Il a retenu que les relations personnelles avaient été fixées par le Tribunal de protection plus d'un an avant le dépôt par A______ de son action en modification, qu'il avait alors été relevé que le lien père-fille devait être renforcé et que la mineure avait besoin de rencontrer de manière régulière et progressive son père, que depuis l'ordonnance précitée, la situation avait évolué, les relations personnelles se déroulaient bien et étaient régulières, les liens ayant été renforcés, le père étant investi en outre dans l'éducation et la vie de sa fille. Le SEASP avait retenu qu'il était conforme à l'intérêt de l'enfant de procéder à un nouvel élargissement des relations personnelles entre le père et sa fille. Il convenait également de fixer le droit de visite pour la période postérieure à l'entrée à l'école de l'enfant. Le Tribunal a en conséquence considéré que pour le bien de l'enfant, il se justifiait de rendre une nouvelle décision et d'élargir les relations personnelles entre le père et la fille selon les recommandations du SEASP, y compris la poursuite du mandat du curateur de surveillance et d'organisation du droit de visite, les parties étant d'accord sur ce point.

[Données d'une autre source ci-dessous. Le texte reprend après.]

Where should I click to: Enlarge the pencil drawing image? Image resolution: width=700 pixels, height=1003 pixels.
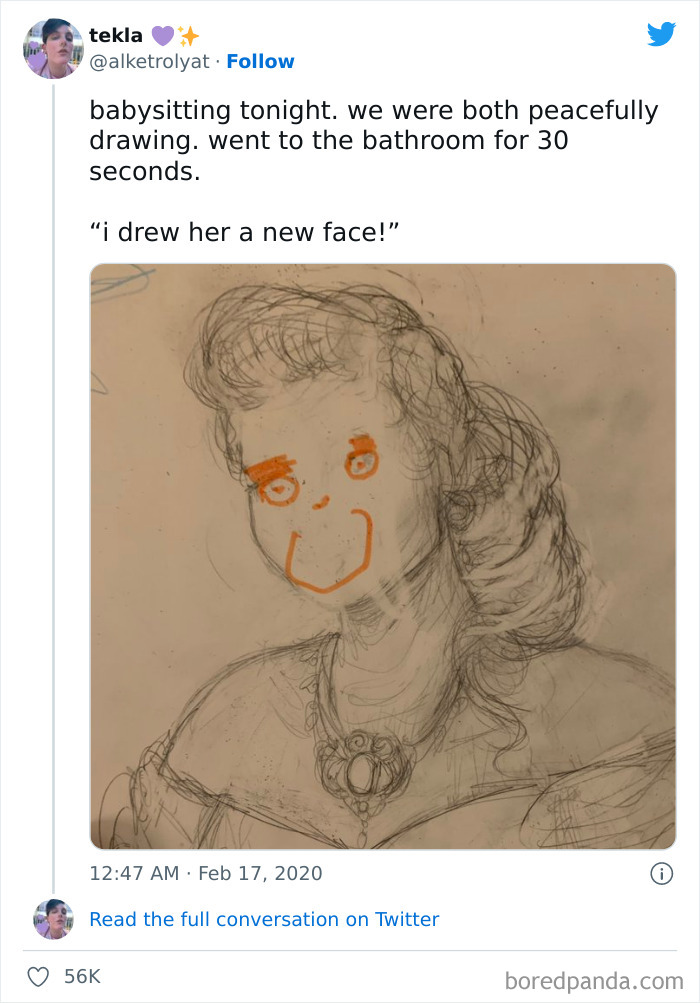[383, 557]
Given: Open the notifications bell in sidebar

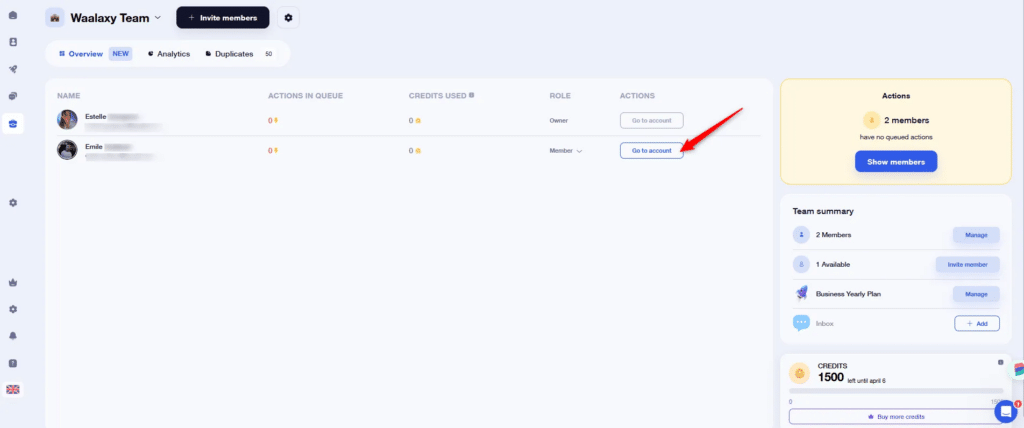Looking at the screenshot, I should (13, 335).
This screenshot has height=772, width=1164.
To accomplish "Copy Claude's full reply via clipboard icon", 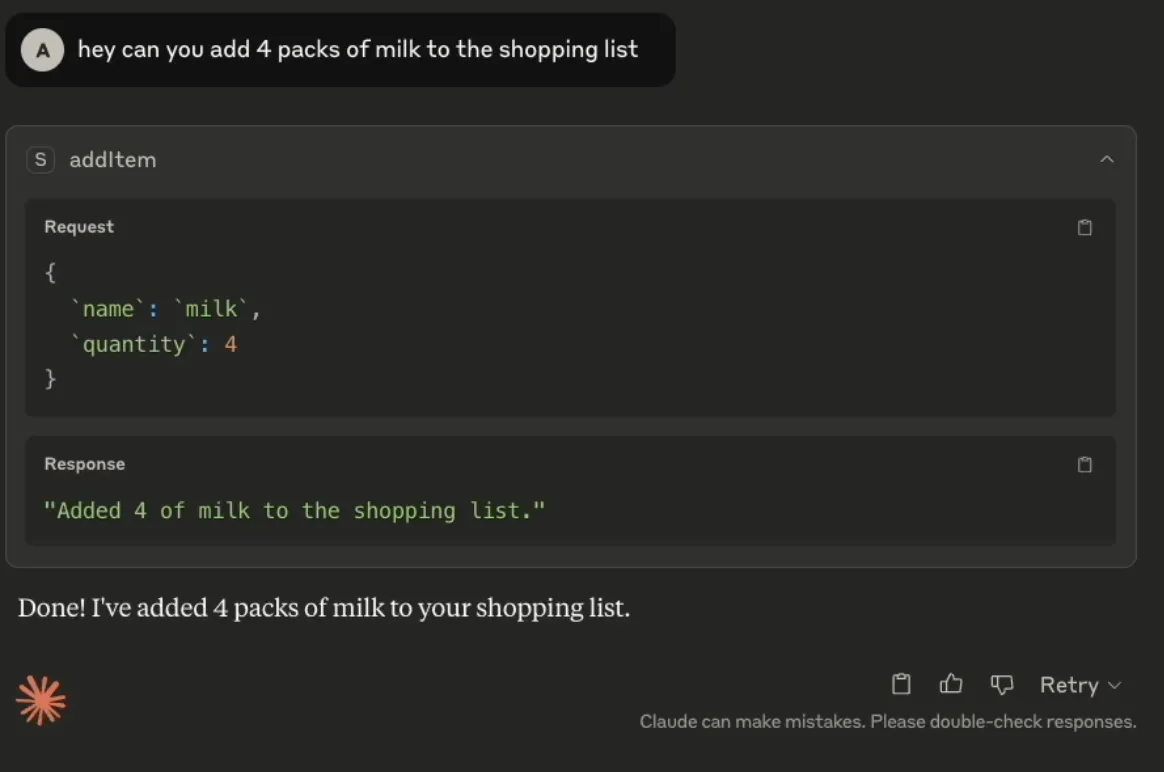I will point(900,684).
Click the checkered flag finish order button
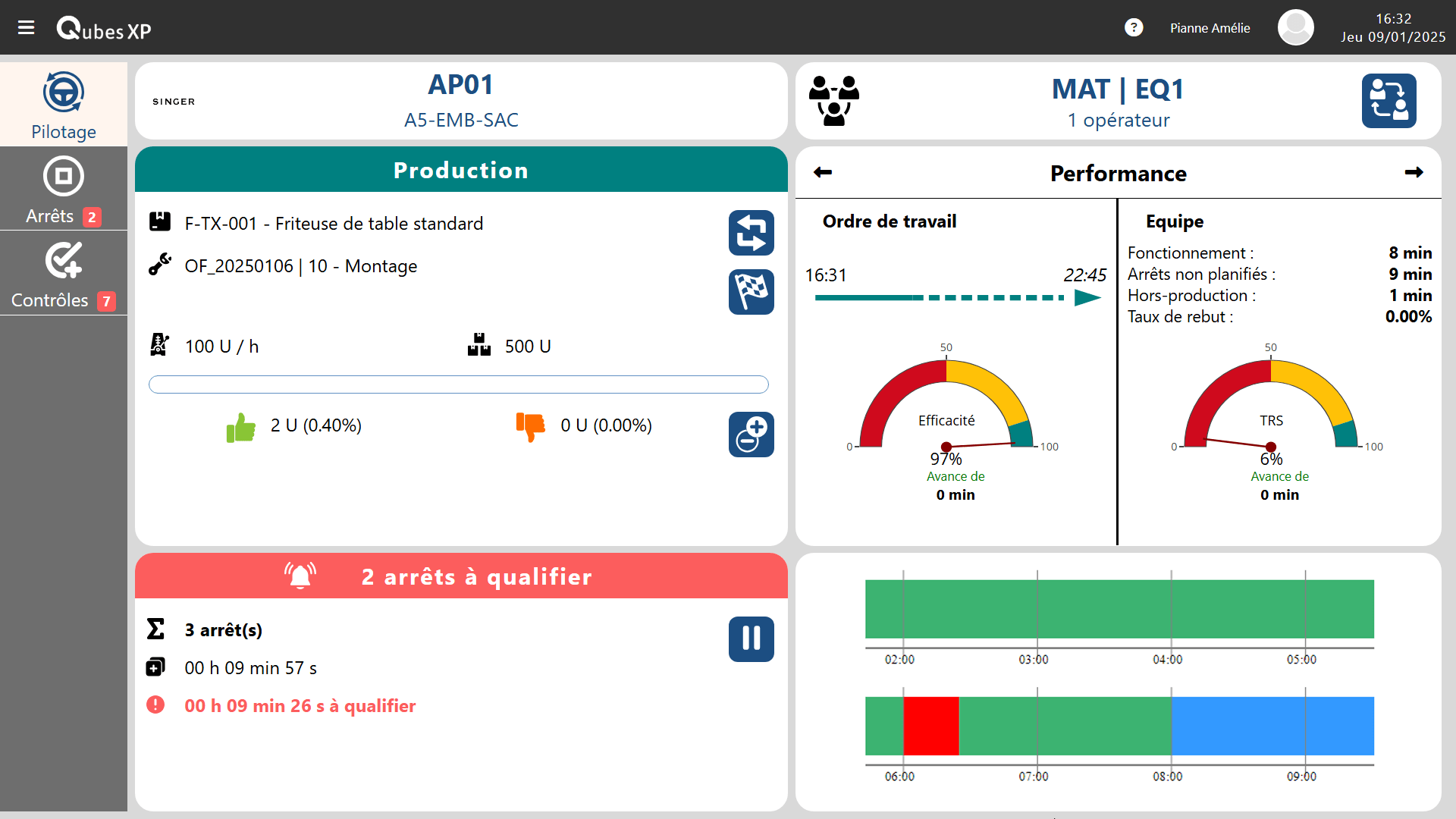 click(x=751, y=292)
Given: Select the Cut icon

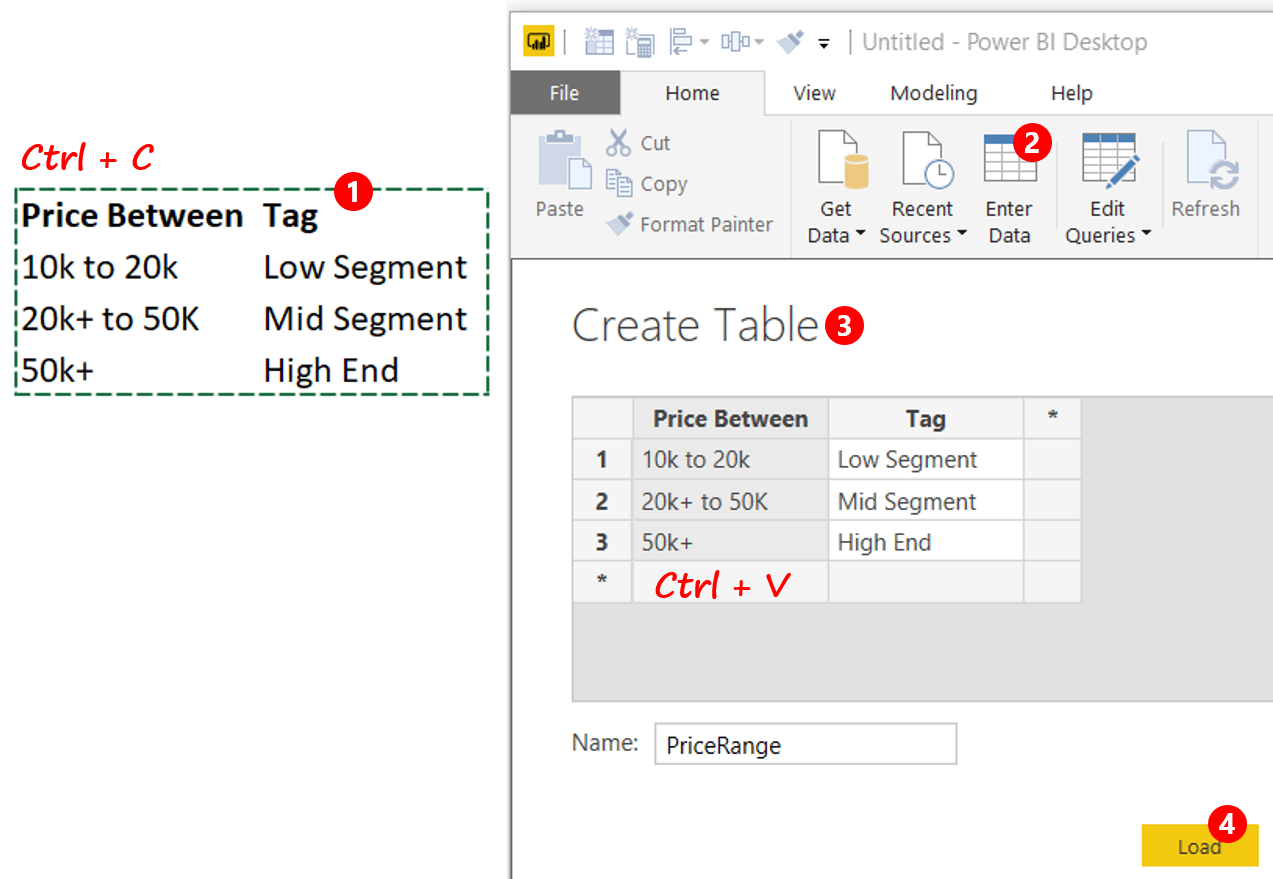Looking at the screenshot, I should (x=617, y=143).
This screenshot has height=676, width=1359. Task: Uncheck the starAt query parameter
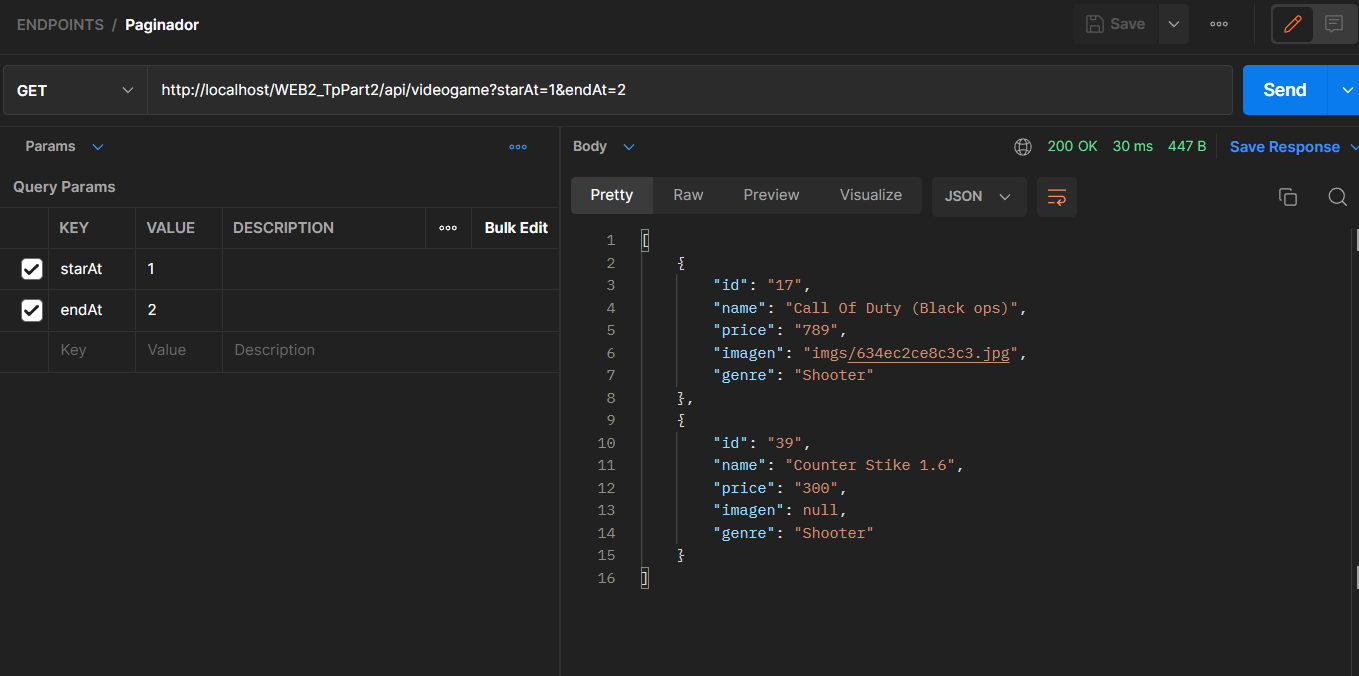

f. A______ a appelé de ce jugement, contestant l'attribution de la garde de l'enfant à sa mère, le droit de visite qui lui a été réservé et sa condamnation au versement de la contribution à l'entretien de l'enfant.

B______ et C______ ont également appelé de ce jugement, remettant en cause la réglementation du droit de visite.

Par arrêt ACJC/1081/2023 du 19 juillet 2023, la Cour a confirmé l'attribution de la garde de l'enfant à la mère et la réglementation du droit de visite réservé au père et réduit la contribution du père à l'entretien de l'enfant.

g. Contre cet arrêt, B______ et C______ ont exercé un recours en matière civile devant le Tribunal fédéral.

Par arrêt 5A_735/2023 du 4 septembre 2024, le Tribunal fédéral a admis leur recours en tant qu'il était dirigé contre la fixation de la contribution du père à l'entretien de l'enfant, et l'a rejeté en ce qu'il remettait en cause la réglementation du droit de visite.

C. a. Le 10 janvier 2024, B______ et C______ ont saisi le Tribunal d'une requête en interprétation/rectification concernant le chiffre 3 § 2 du dispositif du jugement rendu le 27 juin 2022, réglant les modalités du droit de visité réservé au père.

Elles ont expliqué qu'à teneur du texte du chiffre précité, les "deux nuits d'affilée, de la sortie de l'école jusqu'au retour à l'école" limitaient l'exercice de ce droit du mardi soir à la sortie de l'école au jeudi matin au retour à l'école, faute d'horaire scolaire le mercredi qui est un jour de congé.

b. A______ s'en est rapporté à justice s'agissant de la recevabilité de la requête en interprétation et a conclu au fond à son rejet, au motif que la démarche de la mère visait à ce qu'il ne puisse plus voir sa fille lorsqu'elle n'a pas l'école le mercredi.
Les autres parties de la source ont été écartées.